• [WHAT THIS TASK INVOLVES]:
Below are some records; reproduce them exactly.

• [RECORDS FOR THIS TASK]:
######

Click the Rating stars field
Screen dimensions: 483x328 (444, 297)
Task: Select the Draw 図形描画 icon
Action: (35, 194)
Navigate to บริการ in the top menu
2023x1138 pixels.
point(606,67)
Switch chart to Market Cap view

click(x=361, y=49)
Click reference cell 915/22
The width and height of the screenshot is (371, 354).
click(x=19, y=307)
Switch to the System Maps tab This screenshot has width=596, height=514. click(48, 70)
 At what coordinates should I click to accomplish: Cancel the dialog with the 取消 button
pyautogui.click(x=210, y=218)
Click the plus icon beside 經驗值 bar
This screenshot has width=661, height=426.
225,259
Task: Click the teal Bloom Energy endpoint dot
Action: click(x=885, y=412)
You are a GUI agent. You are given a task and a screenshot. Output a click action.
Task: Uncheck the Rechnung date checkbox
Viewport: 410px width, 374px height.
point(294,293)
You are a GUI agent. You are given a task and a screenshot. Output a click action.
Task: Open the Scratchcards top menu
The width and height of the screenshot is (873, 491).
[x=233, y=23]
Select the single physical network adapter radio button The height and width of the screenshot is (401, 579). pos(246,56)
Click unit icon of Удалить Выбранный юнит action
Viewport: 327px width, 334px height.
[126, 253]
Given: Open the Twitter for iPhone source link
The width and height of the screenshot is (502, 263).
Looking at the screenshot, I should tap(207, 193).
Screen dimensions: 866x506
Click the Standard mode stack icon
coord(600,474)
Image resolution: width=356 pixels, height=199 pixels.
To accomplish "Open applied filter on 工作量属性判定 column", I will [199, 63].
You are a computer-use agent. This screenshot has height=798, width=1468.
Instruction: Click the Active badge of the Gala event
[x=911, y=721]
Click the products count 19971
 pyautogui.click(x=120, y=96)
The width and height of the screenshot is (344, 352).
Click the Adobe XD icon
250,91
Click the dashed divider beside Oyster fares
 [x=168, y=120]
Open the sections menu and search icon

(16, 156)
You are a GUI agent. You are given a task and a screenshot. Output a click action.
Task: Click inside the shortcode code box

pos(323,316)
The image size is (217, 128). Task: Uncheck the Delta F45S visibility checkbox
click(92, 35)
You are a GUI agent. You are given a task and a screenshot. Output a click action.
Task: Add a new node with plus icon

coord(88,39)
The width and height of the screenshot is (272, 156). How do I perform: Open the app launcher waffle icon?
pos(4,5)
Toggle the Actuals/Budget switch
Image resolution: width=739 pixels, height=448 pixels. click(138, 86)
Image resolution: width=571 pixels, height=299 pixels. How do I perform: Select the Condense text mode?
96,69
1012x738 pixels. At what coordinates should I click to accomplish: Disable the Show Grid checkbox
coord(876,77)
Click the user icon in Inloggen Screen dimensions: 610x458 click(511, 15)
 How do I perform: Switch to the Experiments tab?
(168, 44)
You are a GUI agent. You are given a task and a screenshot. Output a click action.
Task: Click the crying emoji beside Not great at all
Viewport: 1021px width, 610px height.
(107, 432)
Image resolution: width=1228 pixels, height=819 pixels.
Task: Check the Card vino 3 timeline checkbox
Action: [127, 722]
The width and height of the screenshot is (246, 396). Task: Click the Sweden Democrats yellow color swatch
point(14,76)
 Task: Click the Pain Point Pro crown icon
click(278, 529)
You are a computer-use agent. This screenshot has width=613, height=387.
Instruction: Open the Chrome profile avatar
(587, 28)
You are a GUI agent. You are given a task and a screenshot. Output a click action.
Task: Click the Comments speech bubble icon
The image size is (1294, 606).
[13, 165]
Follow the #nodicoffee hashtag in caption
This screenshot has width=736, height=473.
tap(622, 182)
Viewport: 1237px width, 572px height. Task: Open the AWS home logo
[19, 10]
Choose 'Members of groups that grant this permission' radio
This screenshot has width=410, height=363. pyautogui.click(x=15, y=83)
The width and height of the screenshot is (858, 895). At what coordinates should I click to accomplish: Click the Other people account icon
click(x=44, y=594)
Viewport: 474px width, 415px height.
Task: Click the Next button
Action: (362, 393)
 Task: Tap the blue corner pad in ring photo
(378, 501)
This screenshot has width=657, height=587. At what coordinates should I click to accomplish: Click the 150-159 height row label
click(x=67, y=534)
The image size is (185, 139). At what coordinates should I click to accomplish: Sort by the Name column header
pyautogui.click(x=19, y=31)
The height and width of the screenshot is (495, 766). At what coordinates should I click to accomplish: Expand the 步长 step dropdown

######

• [RESULT OF THIS TASK]:
Click the Rating stars field
Screen dimensions: 483x328 (444, 297)
Task: Select the Draw 図形描画 icon
Action: (35, 194)
Navigate to บริการ in the top menu
2023x1138 pixels.
point(606,67)
Switch chart to Market Cap view

click(x=361, y=49)
Click reference cell 915/22
The width and height of the screenshot is (371, 354).
click(x=19, y=307)
Switch to the System Maps tab This screenshot has width=596, height=514. click(48, 70)
 At what coordinates should I click to accomplish: Cancel the dialog with the 取消 button
pyautogui.click(x=210, y=218)
Click the plus icon beside 經驗值 bar
This screenshot has width=661, height=426.
225,259
Task: Click the teal Bloom Energy endpoint dot
Action: click(x=885, y=412)
You are a GUI agent. You are given a task and a screenshot. Output a click action.
Task: Uncheck the Rechnung date checkbox
Viewport: 410px width, 374px height.
point(294,293)
You are a GUI agent. You are given a task and a screenshot. Output a click action.
Task: Open the Scratchcards top menu
The width and height of the screenshot is (873, 491).
[x=233, y=23]
Select the single physical network adapter radio button The height and width of the screenshot is (401, 579). pos(246,56)
Click unit icon of Удалить Выбранный юнит action
Viewport: 327px width, 334px height.
[126, 253]
Given: Open the Twitter for iPhone source link
The width and height of the screenshot is (502, 263).
Looking at the screenshot, I should tap(207, 193).
Screen dimensions: 866x506
Click the Standard mode stack icon
coord(600,474)
Image resolution: width=356 pixels, height=199 pixels.
To accomplish "Open applied filter on 工作量属性判定 column", I will [199, 63].
You are a computer-use agent. This screenshot has height=798, width=1468.
Instruction: Click the Active badge of the Gala event
[x=911, y=721]
Click the products count 19971
 pyautogui.click(x=120, y=96)
The width and height of the screenshot is (344, 352).
Click the Adobe XD icon
250,91
Click the dashed divider beside Oyster fares
 [x=168, y=120]
Open the sections menu and search icon

(16, 156)
You are a GUI agent. You are given a task and a screenshot. Output a click action.
Task: Click inside the shortcode code box

pos(323,316)
The image size is (217, 128). Task: Uncheck the Delta F45S visibility checkbox
click(92, 35)
You are a GUI agent. You are given a task and a screenshot. Output a click action.
Task: Add a new node with plus icon

coord(88,39)
The width and height of the screenshot is (272, 156). How do I perform: Open the app launcher waffle icon?
pos(4,5)
Toggle the Actuals/Budget switch
Image resolution: width=739 pixels, height=448 pixels. click(138, 86)
Image resolution: width=571 pixels, height=299 pixels. How do I perform: Select the Condense text mode?
96,69
1012x738 pixels. At what coordinates should I click to accomplish: Disable the Show Grid checkbox
coord(876,77)
Click the user icon in Inloggen Screen dimensions: 610x458 click(511, 15)
 How do I perform: Switch to the Experiments tab?
(168, 44)
You are a GUI agent. You are given a task and a screenshot. Output a click action.
Task: Click the crying emoji beside Not great at all
Viewport: 1021px width, 610px height.
(107, 432)
Image resolution: width=1228 pixels, height=819 pixels.
Task: Check the Card vino 3 timeline checkbox
Action: [127, 722]
The width and height of the screenshot is (246, 396). Task: Click the Sweden Democrats yellow color swatch
point(14,76)
 Task: Click the Pain Point Pro crown icon
click(278, 529)
You are a computer-use agent. This screenshot has width=613, height=387.
Instruction: Open the Chrome profile avatar
(587, 28)
You are a GUI agent. You are given a task and a screenshot. Output a click action.
Task: Click the Comments speech bubble icon
The image size is (1294, 606).
[13, 165]
Follow the #nodicoffee hashtag in caption
This screenshot has width=736, height=473.
tap(622, 182)
Viewport: 1237px width, 572px height. Task: Open the AWS home logo
[19, 10]
Choose 'Members of groups that grant this permission' radio
This screenshot has width=410, height=363. pyautogui.click(x=15, y=83)
The width and height of the screenshot is (858, 895). At what coordinates should I click to accomplish: Click the Other people account icon
click(x=44, y=594)
Viewport: 474px width, 415px height.
Task: Click the Next button
Action: (362, 393)
 Task: Tap the blue corner pad in ring photo
(378, 501)
This screenshot has width=657, height=587. At what coordinates should I click to accomplish: Click the 150-159 height row label
click(x=67, y=534)
The image size is (185, 139). At what coordinates should I click to accomplish: Sort by the Name column header
pyautogui.click(x=19, y=31)
The height and width of the screenshot is (495, 766). At what coordinates should I click to accomplish: Expand the 步长 step dropdown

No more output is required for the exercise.